The air grew colder.

Eryndor's voice returned one last time, faint and distorted.

> "To those who reach the end… you will see what I saw. Beyond the stars, there are storms that dream. Beyond the void, there are eyes that remember. The Wielder's return is not a prophecy—it is inevitability."

The chamber fell silent.

The sphere folded back into itself and drifted slowly upward, fading into a dim light high above. What remained was the hum of the runes and the faint tremor beneath their feet, like distant thunder echoing from another world.

Mira sheathed her daggers. "So this isn't just about power. It's about truth."

David cracked his knuckles, the stone under his boots grating. "Then let's find out what kind of truth he thought was worth dying for."

Daniel's gaze lingered on the three doors, his Codex pulsing faintly with each heartbeat. The storm within him felt restless—as if reacting to Eryndor's words.

"Then we begin with the Seal of Will," he said quietly.

"Why that one?" Mira asked.

He looked toward the golden gate, its glow matching the hue of his lightning. "Because if we can't bend our will, the rest will destroy us."

The three of them approached together. The closer they came, the heavier the air grew, pressing against their chests like an invisible tide. Their breaths came slow and measured.

When Daniel raised his hand to the gate, lightning crawled from his skin to its surface, forming intricate runes of light. The Codex flared, recognizing the pattern.

> [SEAL OF WILL — INITIATION SEQUENCE]

[WARNING: SUBJECT INTEGRITY MAY FALTER]

He smiled faintly. "Wouldn't be the first time."

Mira shot him a sidelong glance. "If we survive this, remind me never to follow you into any more ancient halls."

David laughed, though his voice was tight. "Too late for that."

The gate began to open—slow, deliberate, like the drawing of a god's breath. The hall's glow dimmed as shadows stretched long behind them.

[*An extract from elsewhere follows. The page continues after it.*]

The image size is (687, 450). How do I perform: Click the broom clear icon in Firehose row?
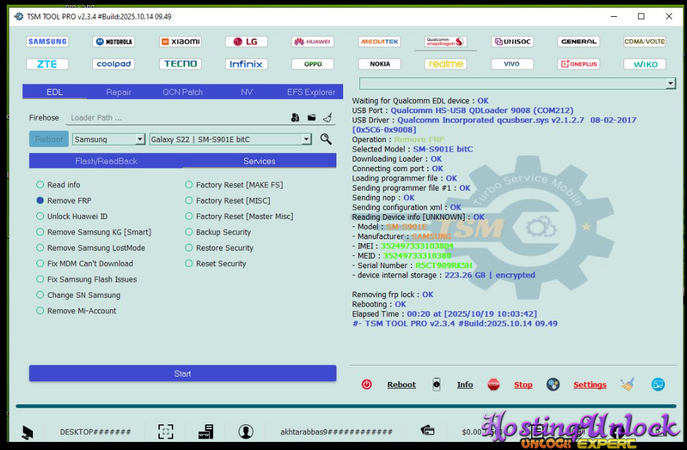pyautogui.click(x=326, y=117)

And as the door swallowed them in golden light, Eryndor's fading whisper rode the current of their passing.

> "To wield lightning is to remember the first dawn… and to face the darkness that came after."

Then the gate closed, sealing the Hall behind them.

And in the silence that followed, thunder rolled faintly through the deep, like the world itself remembering a name it had tried to forget.